Russia investigating iPhone price-fixing case
Russia investigating iPhone price-fixing caseGetty Images

Apple has again fallen prey to price-fixing allegations in Russia with regards to iPhone. The Federal Antimonopoly Service of Russia said that it has opened investigations into the allegations after an appeal from a citizen who claimed identical prices had been set for iPhone 6s and 6s Plus models – which were launched in September last year – at 16 major retailers.

Investigations suggest resellers had quoted identical prices and kept them for over a certain period of time, the anti-monopoly body said. A similar practice has been followed for other iPhone models as well. MTS has been mentioned as one of the resellers in the anti-monopoly service's statement. Another firm Euroset has denied having coordinated prices with other resellers.

"The Anti-Monopoly Service sees signs of price fixing violations in the Russian Federation at Apple iPhone resellers, which resulted in the same prices for these smartphones," the agency said in a statement issued to Reuters.

This is not the first instance Apple is facing accusations over price-fixing. In 2013 the US District Judge Denise Cote in Manhattan found compelling evidence against Apple for violating federal antitrust laws by conspiring with publishers to eliminate retail price and raise e-book prices.

"Apple chose to join forces with the publisher defendants to raise e-book prices and equipped them with the means to do so. Without Apple's orchestration of this conspiracy, it would not have succeeded as it did," said Cote.

The company agreed to a $450m (£346m) settlement to resolve the case, with law firm Hagens Berman announcing that millions of e-book purchasers will receive "credits and checks for twice their losses" following the antitrust lawsuit filed against Apple.
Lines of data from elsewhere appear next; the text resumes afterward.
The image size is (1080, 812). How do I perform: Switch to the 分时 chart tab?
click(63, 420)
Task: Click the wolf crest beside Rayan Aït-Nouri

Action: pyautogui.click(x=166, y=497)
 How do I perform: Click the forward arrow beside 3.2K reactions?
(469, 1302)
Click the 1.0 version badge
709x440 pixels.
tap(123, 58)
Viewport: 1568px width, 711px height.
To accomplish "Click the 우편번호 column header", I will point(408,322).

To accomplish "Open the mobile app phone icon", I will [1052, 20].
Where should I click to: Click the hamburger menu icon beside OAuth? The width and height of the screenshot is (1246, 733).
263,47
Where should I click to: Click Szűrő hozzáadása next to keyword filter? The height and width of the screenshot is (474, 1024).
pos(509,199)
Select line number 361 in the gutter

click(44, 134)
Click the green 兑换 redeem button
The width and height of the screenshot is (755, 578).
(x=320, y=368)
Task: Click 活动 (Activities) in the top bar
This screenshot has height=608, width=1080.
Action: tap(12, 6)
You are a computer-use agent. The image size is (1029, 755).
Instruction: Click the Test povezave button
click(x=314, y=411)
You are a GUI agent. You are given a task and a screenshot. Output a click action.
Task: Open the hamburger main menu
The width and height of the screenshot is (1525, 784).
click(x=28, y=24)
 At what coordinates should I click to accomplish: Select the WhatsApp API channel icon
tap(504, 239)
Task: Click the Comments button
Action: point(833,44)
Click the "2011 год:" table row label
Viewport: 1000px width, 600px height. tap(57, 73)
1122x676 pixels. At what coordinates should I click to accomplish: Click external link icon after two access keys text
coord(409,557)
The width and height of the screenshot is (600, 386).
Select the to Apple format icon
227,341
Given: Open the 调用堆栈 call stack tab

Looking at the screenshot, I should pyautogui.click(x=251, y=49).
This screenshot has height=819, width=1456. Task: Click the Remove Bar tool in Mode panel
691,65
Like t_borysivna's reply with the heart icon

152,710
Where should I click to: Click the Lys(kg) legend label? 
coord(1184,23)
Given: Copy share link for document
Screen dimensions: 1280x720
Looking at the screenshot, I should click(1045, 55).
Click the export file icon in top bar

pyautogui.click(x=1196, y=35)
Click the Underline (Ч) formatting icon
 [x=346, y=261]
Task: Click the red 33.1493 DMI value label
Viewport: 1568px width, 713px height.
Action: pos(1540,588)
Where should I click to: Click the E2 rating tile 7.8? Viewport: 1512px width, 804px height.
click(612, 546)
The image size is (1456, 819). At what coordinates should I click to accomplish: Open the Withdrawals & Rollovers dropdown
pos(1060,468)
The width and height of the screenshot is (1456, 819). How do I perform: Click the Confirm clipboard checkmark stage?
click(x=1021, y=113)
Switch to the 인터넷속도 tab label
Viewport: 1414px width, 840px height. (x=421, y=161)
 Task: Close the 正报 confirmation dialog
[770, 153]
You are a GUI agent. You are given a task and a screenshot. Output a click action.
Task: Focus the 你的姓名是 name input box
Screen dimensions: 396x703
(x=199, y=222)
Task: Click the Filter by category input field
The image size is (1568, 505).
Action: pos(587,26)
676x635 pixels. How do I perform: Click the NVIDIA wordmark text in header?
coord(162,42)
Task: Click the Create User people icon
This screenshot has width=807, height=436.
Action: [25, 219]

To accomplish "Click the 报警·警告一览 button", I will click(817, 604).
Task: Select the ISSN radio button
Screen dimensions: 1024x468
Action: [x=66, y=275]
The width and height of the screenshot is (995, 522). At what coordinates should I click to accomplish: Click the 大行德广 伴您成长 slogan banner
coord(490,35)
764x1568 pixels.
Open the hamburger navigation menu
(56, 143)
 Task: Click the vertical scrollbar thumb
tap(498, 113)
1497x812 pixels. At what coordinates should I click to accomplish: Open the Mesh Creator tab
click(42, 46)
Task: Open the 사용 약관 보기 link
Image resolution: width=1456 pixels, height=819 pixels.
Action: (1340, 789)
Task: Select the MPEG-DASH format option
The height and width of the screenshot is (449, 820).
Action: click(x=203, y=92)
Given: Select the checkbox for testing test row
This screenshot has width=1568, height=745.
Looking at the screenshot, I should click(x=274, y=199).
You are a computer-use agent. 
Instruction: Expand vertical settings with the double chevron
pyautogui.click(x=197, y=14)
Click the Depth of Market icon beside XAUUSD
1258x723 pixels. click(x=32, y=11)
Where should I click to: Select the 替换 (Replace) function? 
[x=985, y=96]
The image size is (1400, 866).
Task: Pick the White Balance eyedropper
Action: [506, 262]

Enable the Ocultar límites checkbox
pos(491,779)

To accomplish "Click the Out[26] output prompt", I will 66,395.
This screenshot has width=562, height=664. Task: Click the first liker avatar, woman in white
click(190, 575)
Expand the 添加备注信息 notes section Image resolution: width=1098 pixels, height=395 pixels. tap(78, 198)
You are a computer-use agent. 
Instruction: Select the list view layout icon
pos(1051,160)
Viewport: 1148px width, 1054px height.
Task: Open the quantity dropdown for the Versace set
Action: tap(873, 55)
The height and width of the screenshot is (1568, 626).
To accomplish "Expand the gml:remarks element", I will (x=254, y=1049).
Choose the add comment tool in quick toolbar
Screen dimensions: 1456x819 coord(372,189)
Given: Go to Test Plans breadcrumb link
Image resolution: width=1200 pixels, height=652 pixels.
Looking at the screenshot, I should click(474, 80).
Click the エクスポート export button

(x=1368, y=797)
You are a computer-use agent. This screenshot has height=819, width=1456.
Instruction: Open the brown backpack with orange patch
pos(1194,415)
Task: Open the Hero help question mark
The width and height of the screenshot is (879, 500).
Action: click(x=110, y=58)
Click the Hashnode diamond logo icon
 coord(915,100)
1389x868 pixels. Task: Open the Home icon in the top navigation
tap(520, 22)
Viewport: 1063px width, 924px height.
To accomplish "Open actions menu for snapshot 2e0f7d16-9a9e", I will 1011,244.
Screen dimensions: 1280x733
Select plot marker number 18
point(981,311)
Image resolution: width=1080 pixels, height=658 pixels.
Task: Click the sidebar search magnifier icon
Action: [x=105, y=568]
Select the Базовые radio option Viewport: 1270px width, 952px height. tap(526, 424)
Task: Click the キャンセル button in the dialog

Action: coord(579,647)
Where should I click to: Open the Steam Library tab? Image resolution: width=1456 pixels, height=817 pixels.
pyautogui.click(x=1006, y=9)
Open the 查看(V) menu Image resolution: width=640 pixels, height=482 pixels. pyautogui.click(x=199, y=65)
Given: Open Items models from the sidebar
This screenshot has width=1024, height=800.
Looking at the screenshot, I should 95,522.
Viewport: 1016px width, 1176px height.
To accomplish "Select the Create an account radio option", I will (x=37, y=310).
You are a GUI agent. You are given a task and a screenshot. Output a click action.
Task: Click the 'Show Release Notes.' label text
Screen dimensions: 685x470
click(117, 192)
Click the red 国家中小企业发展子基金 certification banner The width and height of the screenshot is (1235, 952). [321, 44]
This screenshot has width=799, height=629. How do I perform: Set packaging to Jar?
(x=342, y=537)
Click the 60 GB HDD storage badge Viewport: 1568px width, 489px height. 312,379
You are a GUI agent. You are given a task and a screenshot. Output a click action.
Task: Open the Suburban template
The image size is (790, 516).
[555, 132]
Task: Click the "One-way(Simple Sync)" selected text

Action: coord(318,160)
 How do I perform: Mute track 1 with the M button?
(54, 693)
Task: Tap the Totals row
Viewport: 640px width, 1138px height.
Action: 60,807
Meanwhile, 9to5Mac reported that the Cupertino-headquartered has not maintained a good rapport with its Russian partners. In 2012 MTS accused Apple of running a "dictatorship" over iPhone sales. "They're more in a dictatorship mode where they say, 'This is what you have to do or you don't get the iPhone'. Being arrogant with your partners in big markets doesn't pay off," said MTS vice president of marketing Vasyl Latsanych.